Des équipes NBA prêtes à payer 100 M$ pour le pick n°1 de la Draft
La valeur du premier choix de Draft n’a peut-être jamais été aussi élevée. Selon Brian Windhorst, certaines franchises NBA seraient prêtes à payer jusqu’à 100 millions de dollars pour obtenir le pick n°1 de la Draft 2026… si le règlement le permettait.
Sur le podcast The Hoop Collective, le journaliste d’ESPN a rapporté les propos d’un dirigeant NBA.

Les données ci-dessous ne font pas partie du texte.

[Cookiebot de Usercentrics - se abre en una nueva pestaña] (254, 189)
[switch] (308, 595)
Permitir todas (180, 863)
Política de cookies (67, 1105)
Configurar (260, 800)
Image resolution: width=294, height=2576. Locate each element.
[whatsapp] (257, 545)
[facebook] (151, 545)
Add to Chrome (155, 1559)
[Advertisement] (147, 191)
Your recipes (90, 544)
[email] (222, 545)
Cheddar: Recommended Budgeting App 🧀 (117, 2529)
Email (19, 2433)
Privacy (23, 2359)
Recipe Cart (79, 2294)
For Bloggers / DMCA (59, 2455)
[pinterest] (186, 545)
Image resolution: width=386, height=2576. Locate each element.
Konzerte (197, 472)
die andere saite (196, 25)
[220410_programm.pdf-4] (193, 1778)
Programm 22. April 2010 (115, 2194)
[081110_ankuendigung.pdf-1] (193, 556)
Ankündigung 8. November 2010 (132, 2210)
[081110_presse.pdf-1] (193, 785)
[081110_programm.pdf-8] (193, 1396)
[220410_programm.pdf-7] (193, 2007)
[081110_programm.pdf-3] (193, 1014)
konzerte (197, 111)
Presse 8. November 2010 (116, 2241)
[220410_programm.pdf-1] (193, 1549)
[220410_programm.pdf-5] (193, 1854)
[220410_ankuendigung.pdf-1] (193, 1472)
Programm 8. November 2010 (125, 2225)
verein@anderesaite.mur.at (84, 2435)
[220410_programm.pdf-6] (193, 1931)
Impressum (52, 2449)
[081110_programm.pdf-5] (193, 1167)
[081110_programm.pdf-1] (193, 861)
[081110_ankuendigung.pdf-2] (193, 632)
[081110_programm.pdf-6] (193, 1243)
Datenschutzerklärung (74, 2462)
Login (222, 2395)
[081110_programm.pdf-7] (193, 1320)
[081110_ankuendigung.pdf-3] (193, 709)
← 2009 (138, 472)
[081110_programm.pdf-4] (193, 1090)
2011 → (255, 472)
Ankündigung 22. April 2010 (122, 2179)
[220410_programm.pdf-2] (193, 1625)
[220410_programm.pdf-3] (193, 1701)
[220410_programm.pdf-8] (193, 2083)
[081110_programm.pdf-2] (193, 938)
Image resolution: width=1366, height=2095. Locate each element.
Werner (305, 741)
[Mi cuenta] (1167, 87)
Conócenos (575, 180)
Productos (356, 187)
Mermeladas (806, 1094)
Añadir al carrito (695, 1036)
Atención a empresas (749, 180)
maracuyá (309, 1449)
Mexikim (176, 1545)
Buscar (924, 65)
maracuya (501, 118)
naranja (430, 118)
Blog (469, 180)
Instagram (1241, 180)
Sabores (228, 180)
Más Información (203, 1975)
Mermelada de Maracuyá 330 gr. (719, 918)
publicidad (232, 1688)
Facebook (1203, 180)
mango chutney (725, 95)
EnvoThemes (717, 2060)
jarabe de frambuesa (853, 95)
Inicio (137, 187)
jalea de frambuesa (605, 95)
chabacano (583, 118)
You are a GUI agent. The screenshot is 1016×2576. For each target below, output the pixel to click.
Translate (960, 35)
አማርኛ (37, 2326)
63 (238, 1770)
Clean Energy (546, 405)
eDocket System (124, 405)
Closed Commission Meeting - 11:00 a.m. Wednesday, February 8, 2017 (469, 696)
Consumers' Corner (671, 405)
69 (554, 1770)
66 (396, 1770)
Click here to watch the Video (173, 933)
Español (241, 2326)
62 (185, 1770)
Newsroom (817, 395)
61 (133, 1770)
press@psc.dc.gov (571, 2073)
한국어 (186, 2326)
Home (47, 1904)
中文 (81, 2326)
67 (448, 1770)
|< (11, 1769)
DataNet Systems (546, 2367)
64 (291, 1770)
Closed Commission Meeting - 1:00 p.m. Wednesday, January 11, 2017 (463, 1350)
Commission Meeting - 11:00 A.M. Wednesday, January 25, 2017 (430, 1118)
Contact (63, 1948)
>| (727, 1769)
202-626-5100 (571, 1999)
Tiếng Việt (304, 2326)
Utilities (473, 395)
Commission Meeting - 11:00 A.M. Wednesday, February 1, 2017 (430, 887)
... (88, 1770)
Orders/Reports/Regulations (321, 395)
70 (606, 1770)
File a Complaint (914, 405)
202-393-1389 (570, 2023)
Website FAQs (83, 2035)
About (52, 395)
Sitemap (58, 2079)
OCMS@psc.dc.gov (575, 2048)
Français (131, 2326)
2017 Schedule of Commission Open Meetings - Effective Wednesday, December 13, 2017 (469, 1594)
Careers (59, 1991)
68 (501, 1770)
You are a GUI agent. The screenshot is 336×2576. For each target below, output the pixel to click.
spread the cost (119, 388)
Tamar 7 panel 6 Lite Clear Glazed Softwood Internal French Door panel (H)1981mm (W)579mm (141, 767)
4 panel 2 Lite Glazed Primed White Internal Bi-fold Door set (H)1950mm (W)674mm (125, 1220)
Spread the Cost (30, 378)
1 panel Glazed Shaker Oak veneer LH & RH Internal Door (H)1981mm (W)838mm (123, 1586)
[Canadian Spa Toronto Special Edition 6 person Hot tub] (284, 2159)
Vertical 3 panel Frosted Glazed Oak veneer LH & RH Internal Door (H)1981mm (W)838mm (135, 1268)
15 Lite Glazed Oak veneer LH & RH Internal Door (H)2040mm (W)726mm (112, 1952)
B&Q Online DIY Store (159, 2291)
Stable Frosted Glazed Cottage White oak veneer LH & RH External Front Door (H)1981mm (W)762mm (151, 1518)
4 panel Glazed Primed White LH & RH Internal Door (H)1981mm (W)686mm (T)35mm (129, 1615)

« Un dirigeant m’a dit que le premier choix de cette Draft valait 100 millions de dollars. Si on donnait la possibilité d’acheter ce pick, des équipes paieraient 100 millions pour l’obtenir. Gardez ça en tête quand le Jazz a été sanctionné de 500 000 dollars. »
Évidemment, la ligue n’autorise pas la vente d’un choix de Draft contre du cash pur. Mais cette déclaration est particulièrement intéressante dans une période où la NBA semble décider à s’attaquer plus que jamais au problème du tanking.
Elle illustre ce que pourrait donner l’une des solutions évoquées par certains : l’abolition de la Draft. Certains militent en effet pour que celle-ci soit remplacée par une sorte de free agency pour les rookies. Les équipes n’auraient alors aucun intérêt à perdre des matches et à viser le fond du classement. Mais ça ne fait pas partie des pistes actuellement étudiées par la NBA pour mettre fin à la course à la médiocrité.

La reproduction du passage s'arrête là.